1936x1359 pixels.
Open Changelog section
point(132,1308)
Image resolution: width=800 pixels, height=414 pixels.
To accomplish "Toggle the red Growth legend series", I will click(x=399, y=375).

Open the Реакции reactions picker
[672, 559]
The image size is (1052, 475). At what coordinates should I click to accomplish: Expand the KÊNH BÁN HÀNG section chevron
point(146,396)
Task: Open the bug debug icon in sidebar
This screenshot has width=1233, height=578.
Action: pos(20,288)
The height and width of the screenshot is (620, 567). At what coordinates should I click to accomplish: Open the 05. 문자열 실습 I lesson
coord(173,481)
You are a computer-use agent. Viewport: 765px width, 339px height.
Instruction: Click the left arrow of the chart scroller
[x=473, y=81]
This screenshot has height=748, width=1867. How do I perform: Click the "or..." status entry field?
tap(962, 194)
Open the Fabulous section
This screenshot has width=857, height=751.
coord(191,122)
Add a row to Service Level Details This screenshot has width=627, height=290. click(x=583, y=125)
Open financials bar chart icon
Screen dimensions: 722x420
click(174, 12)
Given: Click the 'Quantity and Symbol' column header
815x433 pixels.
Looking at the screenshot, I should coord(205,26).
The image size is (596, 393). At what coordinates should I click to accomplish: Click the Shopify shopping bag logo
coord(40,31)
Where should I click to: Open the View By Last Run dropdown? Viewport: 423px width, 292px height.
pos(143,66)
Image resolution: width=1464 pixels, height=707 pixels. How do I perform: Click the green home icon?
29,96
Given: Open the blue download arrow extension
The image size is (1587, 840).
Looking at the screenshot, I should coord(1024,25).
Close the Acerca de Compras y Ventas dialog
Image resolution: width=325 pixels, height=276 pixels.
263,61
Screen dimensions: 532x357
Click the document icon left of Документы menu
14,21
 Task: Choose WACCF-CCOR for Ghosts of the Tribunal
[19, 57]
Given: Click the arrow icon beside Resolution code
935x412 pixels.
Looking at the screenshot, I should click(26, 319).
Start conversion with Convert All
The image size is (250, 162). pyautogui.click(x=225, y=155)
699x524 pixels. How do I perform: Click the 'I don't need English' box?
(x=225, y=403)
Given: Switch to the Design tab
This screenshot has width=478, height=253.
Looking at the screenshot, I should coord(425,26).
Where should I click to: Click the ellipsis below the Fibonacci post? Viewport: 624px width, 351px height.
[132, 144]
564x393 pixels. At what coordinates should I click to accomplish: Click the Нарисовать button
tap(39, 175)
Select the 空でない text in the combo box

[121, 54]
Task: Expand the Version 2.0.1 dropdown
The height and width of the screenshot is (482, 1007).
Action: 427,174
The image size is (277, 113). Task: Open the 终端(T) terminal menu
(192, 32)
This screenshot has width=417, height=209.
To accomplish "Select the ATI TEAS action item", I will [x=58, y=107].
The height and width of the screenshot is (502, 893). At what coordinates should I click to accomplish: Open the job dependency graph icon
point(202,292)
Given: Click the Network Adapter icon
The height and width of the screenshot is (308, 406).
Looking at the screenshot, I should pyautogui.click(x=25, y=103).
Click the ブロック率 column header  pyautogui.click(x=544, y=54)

# # # #

_Task details_
Output the full listing exactly as it stands.

_Task solution_
1936x1359 pixels.
Open Changelog section
point(132,1308)
Image resolution: width=800 pixels, height=414 pixels.
To accomplish "Toggle the red Growth legend series", I will click(x=399, y=375).

Open the Реакции reactions picker
[672, 559]
The image size is (1052, 475). At what coordinates should I click to accomplish: Expand the KÊNH BÁN HÀNG section chevron
point(146,396)
Task: Open the bug debug icon in sidebar
This screenshot has width=1233, height=578.
Action: pos(20,288)
The height and width of the screenshot is (620, 567). At what coordinates should I click to accomplish: Open the 05. 문자열 실습 I lesson
coord(173,481)
You are a computer-use agent. Viewport: 765px width, 339px height.
Instruction: Click the left arrow of the chart scroller
[x=473, y=81]
This screenshot has height=748, width=1867. How do I perform: Click the "or..." status entry field?
tap(962, 194)
Open the Fabulous section
This screenshot has width=857, height=751.
coord(191,122)
Add a row to Service Level Details This screenshot has width=627, height=290. click(x=583, y=125)
Open financials bar chart icon
Screen dimensions: 722x420
click(174, 12)
Given: Click the 'Quantity and Symbol' column header
815x433 pixels.
Looking at the screenshot, I should coord(205,26).
The image size is (596, 393). At what coordinates should I click to accomplish: Click the Shopify shopping bag logo
coord(40,31)
Where should I click to: Open the View By Last Run dropdown? Viewport: 423px width, 292px height.
pos(143,66)
Image resolution: width=1464 pixels, height=707 pixels. How do I perform: Click the green home icon?
29,96
Given: Open the blue download arrow extension
The image size is (1587, 840).
Looking at the screenshot, I should coord(1024,25).
Close the Acerca de Compras y Ventas dialog
Image resolution: width=325 pixels, height=276 pixels.
263,61
Screen dimensions: 532x357
Click the document icon left of Документы menu
14,21
 Task: Choose WACCF-CCOR for Ghosts of the Tribunal
[19, 57]
Given: Click the arrow icon beside Resolution code
935x412 pixels.
Looking at the screenshot, I should click(26, 319).
Start conversion with Convert All
The image size is (250, 162). pyautogui.click(x=225, y=155)
699x524 pixels. How do I perform: Click the 'I don't need English' box?
(x=225, y=403)
Given: Switch to the Design tab
This screenshot has width=478, height=253.
Looking at the screenshot, I should coord(425,26).
Where should I click to: Click the ellipsis below the Fibonacci post? Viewport: 624px width, 351px height.
[132, 144]
564x393 pixels. At what coordinates should I click to accomplish: Click the Нарисовать button
tap(39, 175)
Select the 空でない text in the combo box

[121, 54]
Task: Expand the Version 2.0.1 dropdown
The height and width of the screenshot is (482, 1007).
Action: 427,174
The image size is (277, 113). Task: Open the 终端(T) terminal menu
(192, 32)
This screenshot has width=417, height=209.
To accomplish "Select the ATI TEAS action item", I will [x=58, y=107].
The height and width of the screenshot is (502, 893). At what coordinates should I click to accomplish: Open the job dependency graph icon
point(202,292)
Given: Click the Network Adapter icon
The height and width of the screenshot is (308, 406).
Looking at the screenshot, I should pyautogui.click(x=25, y=103).
Click the ブロック率 column header  pyautogui.click(x=544, y=54)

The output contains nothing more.